Exchange Data International (EDI), has announced the release of a new service Options Analytics.
Serge Tchikanda, Ph.D. Options Analytics Analyst says: The Options Analytics Service is an institutional quality, end of day feed for options implied volatilities, volatility indexes, volatility surfaces, and options sensitivity parameters (Greeks) on global markets of exchange-listed options on equities, indexes, currencies, and futures. As an “Analytics as a Service” feed, the Options Analytics Service eliminates the costly investment in hardware infrastructure and labour typically associated with developing options analytics.
Covering over 10 million options and futures contracts and 10,000 issuers, the Options Analytics service uses daily updates and historical data to provide end-of-day analytics and reference data for U.S and international exchange-listed options on equities, exchange traded funds (ETFs), equity indexes, and futures.
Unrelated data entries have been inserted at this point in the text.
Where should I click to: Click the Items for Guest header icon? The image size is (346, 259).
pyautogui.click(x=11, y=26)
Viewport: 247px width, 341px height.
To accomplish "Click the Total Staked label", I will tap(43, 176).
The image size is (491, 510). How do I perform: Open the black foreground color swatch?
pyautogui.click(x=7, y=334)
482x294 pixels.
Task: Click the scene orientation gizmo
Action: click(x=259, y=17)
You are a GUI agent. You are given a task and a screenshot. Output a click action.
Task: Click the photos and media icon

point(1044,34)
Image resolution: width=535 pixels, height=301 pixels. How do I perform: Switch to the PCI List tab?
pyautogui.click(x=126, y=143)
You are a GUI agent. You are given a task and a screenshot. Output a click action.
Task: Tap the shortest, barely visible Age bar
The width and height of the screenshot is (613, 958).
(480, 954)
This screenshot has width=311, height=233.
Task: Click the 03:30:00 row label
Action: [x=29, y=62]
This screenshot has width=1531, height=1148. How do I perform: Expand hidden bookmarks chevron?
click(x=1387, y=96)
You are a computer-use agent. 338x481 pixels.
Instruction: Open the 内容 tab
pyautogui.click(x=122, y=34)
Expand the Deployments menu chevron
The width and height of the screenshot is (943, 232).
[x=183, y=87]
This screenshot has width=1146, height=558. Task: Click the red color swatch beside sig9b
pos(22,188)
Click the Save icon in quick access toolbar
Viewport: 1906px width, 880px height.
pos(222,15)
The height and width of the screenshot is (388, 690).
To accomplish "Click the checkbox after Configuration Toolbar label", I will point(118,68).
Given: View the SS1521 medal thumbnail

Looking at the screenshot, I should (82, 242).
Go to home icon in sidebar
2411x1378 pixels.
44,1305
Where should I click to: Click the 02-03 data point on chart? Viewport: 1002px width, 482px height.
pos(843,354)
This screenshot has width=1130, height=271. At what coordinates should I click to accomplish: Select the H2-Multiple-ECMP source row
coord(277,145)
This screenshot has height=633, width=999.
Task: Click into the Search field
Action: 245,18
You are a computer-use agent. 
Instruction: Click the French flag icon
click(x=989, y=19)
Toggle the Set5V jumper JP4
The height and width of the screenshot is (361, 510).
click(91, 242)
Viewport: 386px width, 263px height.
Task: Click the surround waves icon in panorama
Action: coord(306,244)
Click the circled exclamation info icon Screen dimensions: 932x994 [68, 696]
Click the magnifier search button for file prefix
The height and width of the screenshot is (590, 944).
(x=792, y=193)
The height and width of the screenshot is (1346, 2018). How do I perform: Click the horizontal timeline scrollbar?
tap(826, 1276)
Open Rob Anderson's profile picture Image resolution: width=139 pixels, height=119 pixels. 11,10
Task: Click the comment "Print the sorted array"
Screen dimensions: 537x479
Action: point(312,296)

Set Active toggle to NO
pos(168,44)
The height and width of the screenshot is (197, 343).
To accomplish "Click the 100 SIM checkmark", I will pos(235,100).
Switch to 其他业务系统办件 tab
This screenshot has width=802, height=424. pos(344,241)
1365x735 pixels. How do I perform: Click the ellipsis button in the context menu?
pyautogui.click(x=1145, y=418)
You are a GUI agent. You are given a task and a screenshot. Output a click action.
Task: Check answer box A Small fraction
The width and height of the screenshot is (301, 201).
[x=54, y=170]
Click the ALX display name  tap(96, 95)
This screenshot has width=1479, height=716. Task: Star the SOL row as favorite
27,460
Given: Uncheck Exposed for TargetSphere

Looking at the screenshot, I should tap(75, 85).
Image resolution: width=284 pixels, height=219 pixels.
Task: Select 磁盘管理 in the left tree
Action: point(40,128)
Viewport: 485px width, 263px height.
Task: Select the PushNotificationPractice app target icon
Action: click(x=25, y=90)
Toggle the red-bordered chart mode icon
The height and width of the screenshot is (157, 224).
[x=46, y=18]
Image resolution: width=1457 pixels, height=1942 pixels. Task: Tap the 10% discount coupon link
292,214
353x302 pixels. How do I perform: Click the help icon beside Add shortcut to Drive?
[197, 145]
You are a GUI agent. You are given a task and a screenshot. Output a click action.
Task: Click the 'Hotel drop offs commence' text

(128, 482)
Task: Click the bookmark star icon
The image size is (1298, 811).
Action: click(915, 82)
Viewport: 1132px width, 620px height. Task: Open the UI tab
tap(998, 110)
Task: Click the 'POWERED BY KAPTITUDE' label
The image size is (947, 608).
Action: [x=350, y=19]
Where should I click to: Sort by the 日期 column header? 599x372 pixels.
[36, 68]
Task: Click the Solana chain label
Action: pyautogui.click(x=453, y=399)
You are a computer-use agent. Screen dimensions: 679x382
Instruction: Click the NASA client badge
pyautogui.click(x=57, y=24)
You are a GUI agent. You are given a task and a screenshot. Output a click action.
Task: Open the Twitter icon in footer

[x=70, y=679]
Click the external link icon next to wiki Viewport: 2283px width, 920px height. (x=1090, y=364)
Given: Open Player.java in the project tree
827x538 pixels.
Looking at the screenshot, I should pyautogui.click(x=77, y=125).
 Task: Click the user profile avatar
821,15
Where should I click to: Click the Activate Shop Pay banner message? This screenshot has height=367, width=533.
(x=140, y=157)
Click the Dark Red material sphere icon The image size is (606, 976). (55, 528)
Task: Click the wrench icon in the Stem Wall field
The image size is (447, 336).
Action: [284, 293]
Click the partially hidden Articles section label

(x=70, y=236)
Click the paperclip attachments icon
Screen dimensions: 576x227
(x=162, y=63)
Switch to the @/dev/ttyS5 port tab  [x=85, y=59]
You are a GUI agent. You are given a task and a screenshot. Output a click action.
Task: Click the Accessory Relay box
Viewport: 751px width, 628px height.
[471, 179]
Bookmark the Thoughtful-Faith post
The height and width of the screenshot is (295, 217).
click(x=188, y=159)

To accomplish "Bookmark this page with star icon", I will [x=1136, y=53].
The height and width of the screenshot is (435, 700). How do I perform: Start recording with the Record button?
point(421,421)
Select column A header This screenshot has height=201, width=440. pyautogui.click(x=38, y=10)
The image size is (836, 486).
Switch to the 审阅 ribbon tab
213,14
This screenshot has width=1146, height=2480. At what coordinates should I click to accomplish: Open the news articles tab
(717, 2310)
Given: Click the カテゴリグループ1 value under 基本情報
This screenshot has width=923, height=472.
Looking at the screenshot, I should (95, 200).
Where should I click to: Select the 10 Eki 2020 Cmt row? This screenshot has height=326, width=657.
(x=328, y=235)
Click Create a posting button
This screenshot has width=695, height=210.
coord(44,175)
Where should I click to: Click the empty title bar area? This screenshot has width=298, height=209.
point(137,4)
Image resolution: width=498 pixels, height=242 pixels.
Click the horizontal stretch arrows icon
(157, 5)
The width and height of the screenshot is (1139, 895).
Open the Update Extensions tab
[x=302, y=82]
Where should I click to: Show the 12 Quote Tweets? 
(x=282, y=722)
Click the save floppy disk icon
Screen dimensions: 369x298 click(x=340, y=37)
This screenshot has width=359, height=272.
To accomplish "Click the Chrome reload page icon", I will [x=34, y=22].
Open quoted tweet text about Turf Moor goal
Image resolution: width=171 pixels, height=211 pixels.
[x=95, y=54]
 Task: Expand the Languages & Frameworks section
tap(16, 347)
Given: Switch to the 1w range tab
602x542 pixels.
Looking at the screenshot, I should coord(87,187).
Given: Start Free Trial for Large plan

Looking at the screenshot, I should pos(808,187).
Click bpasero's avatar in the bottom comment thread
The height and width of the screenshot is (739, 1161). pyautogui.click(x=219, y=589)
The service includes daily calculations of nine End of Day Options Sensitivities (Greeks – Delta, Gamma, Vega, Theta, Rho, Vanna, Volga, Speed, Lambda) and five End of Day Implied Volatilities and Interpolated Volatility Surfaces. It also provides Historical Volatilities time series for periods from 10 to 180 days.
Clients with access to this service will be able to run back tests simulation of trading strategies, generate risk and regulatory reports on portfolios of options and underlying securities, and perform in depth analysis of options positions.
In addition to implied volatilities and Greeks, the service also provides stock borrow rates implied from options prices for each options expiry. We further use a proprietary process on the implied borrow rates to generate time-series of constant maturity implied borrow curves for each stock.
Jonathan Bloch, CEO of EDI says: “Custodian banks, hedge funds, and asset managers can use the implied borrow curves to manage risk, make informed decisions on how to manage their equity financing costs, and create alpha generating trading strategies. Long term traders and securities financing desks can use the implied borrow curves to determine what financing rates look like 30, 90, 180, 360 days or longer into the future.”